本文章由计算机程序翻译，如有差异，请以英文原文为准。

查看原文本刊更多论文

BIMSSA: enhancing cancer prediction with salp swarm optimization and ensemble machine learning approaches.

Background: Cancer rates are rising rapidly, causing global mortality. According to the World Health Organization (WHO), 9.9 million people died from cancer in 2020. Machine learning (ML) helps identify cancer early, reducing deaths. An ML-based cancer diagnostic model can use the patient's genetic information, such as microarray data. Microarray data are high dimensional, which can degrade the performance of the ML-based models. For this, feature selection becomes essential.
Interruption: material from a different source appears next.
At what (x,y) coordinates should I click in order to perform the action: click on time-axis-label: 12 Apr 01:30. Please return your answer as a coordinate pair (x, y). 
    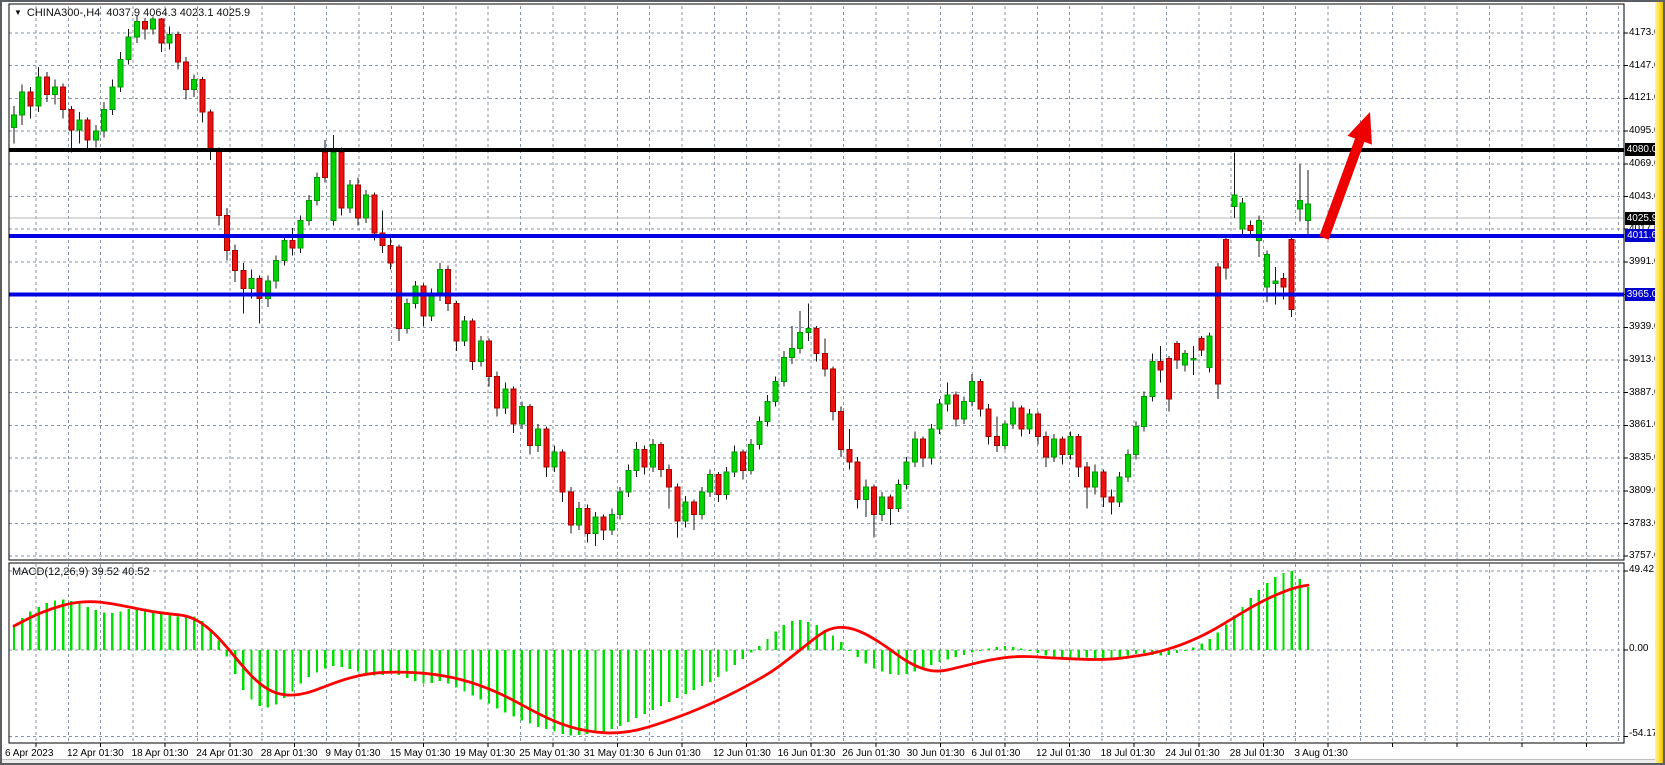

Methods: Swarm Optimization Algorithm (SSA), Improved Maximum Relevance and Minimum Redundancy (IMRMR), and Boruta form the basis of this work's ML-based model BIMSSA. The BIMSSA model implements a pipelined feature selection method to effectively handle high-dimensional microarray data. Initially, Boruta and IMRMR were applied to extract relevant gene expression aspects. Then, SSA was implemented to optimize feature size. To optimize feature space, five separate machine learning classifiers, Support Vector Machine (SVM), Random Forest (RF), Extreme Learning Machine (ELM), AdaBoost, and XGBoost, were applied as the base learners. Then, majority voting was used to build an ensemble of the top three algorithms. The ensemble ML-based model BIMSSA was evaluated using microarray data from four different cancer types: Adult acute lymphoblastic leukemia and Acute myelogenous leukemia (ALL-AML), Lymphoma, Mixed-lineage leukemia (MLL), and Small round blue cell tumors (SRBCT).

Results: In terms of accuracy, the proposed BIMSSA (Boruta + IMRMR + SSA) achieved 96.7% for ALL-AML, 96.2% for Lymphoma, 95.1% for MLL, and 97.1% for the SRBCT cancer datasets, according to the empirical evaluations.

Conclusion: The results show that the proposed approach can accurately predict different forms of cancer, which is useful for both physicians and researchers.

求助全文

通过发布文献求助，成功后即可免费获取论文全文。去求助

来源期刊

Frontiers in Genetics Biochemistry, Genetics and Molecular Biology-Molecular Medicine

CiteScore

5.50

自引率

8.10%

发文量

3491

审稿时长

14 weeks

期刊介绍： Frontiers in Genetics publishes rigorously peer-reviewed research on genes and genomes relating to all the domains of life, from humans to plants to livestock and other model organisms. Led by an outstanding Editorial Board of the world’s leading experts, this multidisciplinary, open-access journal is at the forefront of communicating cutting-edge research to researchers, academics, clinicians, policy makers and the public. The study of inheritance and the impact of the genome on various biological processes is well documented. However, the majority of discoveries are still to come. A new era is seeing major developments in the function and variability of the genome, the use of genetic and genomic tools and the analysis of the genetic basis of various biological phenomena.